夜阑的声音从雾里飘出来,像一条丝线,直接缠上他的耳廓。
她提前出关了。
她其实早在数天前就感知到他魂魄里的那缕微弱悸动——血魂锁虽已断裂,可她用本命精血留下的“子印”还在。那缕印记像一根极细的血丝,悄无声息地连着他的心跳。她一感觉到他动身,就立刻结束闭关,换上那件极薄的血色纱裙,赤着脚站在主殿门口等他。
她很久没见过他了。
真的很久。
每一次感受到他抱着云裳、素瑾、霜华时的情绪与欲望,她心口就像被火烧,却又甜得发疼。她想他想得发疯,却又强迫自己忍着,等他自己来。
现在,他终于来了。
黑雾自动分开一条路。
夜阑一步一步走出来。
她今日的纱裙薄得几乎透明,血色布料紧贴着她高耸的胸脯、收细的腰肢和圆润的臀。长发乌黑如墨,披散到腰际,发梢染着妖异的暗红。她脸上没蒙黑纱,露出一张美得惊心动魄的脸——眉如远黛,眼波流转,唇色艳红,像刚饮过鲜血。皮肤白得近乎透明,下巴尖尖,笑起来有两个极浅的酒窝,却藏着刀。
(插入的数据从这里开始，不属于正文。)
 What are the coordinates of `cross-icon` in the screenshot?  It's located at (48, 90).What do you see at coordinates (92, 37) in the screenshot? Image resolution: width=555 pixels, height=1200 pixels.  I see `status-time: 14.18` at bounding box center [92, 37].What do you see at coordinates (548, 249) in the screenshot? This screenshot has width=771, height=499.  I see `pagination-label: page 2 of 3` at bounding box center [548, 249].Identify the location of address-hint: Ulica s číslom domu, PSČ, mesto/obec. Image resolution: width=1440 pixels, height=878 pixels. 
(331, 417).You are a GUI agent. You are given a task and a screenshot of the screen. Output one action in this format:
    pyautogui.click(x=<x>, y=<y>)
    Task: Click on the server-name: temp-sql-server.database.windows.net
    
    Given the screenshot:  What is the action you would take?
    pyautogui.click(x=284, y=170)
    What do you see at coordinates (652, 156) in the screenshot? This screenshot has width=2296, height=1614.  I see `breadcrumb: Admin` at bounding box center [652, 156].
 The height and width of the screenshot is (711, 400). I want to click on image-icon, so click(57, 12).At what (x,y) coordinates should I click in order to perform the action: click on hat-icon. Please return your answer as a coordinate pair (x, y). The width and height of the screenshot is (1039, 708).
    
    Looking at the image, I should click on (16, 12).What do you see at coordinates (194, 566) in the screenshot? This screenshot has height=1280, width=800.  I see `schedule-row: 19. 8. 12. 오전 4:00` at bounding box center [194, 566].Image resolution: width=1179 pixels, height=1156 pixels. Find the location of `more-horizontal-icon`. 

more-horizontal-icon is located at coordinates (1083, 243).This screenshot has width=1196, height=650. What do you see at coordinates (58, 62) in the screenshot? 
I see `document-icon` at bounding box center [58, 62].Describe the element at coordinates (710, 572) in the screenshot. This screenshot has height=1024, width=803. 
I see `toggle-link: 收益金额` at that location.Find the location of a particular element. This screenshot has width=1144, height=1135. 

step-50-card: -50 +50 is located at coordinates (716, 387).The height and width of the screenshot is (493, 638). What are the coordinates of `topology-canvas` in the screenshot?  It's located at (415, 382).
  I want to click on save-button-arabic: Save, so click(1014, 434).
她停在他面前三步远,赤足踩在黑石上,脚踝的血玉铃铛轻轻一响,像催命的乐声。
“凌尘……你终于肯来找我了。”
她声音软得发颤,眼底却亮得吓人,像两团压抑了许久的火。
凌尘看着她,心口忽然一紧。
但他不再后退。
反而上前一步,主动伸出手,握住她的手腕。
夜阑浑身猛地一颤。
她没想到他会主动。
她眼底瞬间涌起狂喜,像一朵终于等到雨水的血莲,瞬间绽放。
凌尘的声音很轻,却带着从未有过的温柔:“阑儿……我来了。”
他拉着她,往黑雾深处走。
夜阑被他牵着,手指微微发抖,却紧紧反握住他,像怕他下一秒就消失。
两人一路走到那间熟悉的黑玉寝殿。
殿门一关,黑雾自动隔绝外界。
殿内血魂晶幽幽发光,像无数双眼睛在暗中注视,却又带着一丝暧昧的红。
凌尘把她推到黑玉榻边,自己却没急着脱衣服。
他低头,主动吻上她的唇。
这次的吻极温柔,却又带着主动的掠夺。
舌尖探进去,卷住她的小舌,缓缓缠绵。夜阑先是愣住,随后猛地抱住他的脖子,吻得更加痴迷。她的舌头疯狂回应,像要把这两年的所有思念都吞进去。津液交换间发出细碎的“啧啧”声,带着她独有的血与麝香的甜腥味。
凌尘一边吻她,一边手掌顺着她腰线往下,隔着薄纱握住她圆润的臀瓣。指腹陷入软肉,那里热得发烫,像两瓣熟透的蜜桃。他轻轻揉捏,夜阑立刻低低哼了一声,腰身往他怀里软。
她喘息着推开一点距离,眼底水光盈盈:“凌尘…你…真的愿意吗?”
凌尘没回答,只是低头吻她颈侧,唇瓣贴上去时,她颈侧的皮肤瞬间起了一层细小的颤栗。他声音轻盈,却温柔得像在哄孩子:“阑儿……让我好好疼你。”